## [Your instructions]
Across the listing below, how many lines include the word "computer"? The answer is that number, with nothing added.

## [Information supplied]
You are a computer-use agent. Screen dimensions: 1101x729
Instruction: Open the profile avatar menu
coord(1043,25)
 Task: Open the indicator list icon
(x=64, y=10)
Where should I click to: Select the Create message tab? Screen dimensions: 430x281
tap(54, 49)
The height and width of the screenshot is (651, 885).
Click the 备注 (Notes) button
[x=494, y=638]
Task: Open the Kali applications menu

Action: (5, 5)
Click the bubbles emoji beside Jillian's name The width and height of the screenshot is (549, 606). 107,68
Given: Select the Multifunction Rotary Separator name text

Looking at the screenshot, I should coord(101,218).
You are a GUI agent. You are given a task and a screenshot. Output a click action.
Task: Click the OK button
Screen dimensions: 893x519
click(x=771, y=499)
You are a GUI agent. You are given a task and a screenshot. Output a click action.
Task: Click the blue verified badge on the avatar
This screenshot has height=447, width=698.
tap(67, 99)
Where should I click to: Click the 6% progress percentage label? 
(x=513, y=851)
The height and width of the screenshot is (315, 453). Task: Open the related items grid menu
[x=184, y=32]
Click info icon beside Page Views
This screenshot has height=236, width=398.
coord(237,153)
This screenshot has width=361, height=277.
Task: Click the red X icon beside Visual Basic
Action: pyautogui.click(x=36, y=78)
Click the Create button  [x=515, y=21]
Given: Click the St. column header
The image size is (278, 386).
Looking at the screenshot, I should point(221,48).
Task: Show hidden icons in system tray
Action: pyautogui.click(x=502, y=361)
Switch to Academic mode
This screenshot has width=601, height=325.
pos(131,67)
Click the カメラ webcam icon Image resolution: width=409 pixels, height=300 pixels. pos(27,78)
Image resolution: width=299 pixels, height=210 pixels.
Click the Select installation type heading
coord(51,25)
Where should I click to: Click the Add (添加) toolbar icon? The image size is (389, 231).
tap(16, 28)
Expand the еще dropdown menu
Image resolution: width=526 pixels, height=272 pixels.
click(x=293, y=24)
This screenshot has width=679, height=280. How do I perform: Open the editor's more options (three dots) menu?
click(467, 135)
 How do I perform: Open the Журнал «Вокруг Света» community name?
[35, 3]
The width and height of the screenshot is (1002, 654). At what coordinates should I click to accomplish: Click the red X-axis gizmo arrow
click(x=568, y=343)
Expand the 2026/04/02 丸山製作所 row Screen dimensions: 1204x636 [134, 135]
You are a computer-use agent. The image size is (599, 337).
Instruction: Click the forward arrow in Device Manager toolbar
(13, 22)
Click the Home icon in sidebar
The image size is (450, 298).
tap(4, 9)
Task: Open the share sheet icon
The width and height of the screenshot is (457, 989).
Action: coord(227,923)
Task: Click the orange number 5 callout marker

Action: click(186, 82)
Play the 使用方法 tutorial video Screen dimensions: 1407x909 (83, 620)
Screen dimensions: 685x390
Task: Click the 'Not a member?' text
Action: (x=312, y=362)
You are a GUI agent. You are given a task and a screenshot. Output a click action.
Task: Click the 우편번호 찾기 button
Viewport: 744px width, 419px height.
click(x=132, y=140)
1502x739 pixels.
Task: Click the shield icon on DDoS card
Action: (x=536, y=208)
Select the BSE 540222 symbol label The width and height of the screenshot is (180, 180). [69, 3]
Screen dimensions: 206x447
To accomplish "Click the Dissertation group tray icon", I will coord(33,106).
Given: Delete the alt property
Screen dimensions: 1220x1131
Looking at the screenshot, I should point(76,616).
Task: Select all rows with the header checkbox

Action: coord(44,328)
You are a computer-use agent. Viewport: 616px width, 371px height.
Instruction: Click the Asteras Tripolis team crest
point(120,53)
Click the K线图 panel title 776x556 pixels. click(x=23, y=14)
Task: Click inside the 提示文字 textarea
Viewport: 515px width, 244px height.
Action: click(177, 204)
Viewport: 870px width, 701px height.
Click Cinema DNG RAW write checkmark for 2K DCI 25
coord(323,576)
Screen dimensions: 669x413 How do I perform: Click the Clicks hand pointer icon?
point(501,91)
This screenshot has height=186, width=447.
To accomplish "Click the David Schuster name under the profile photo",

## [Exercise answer]
3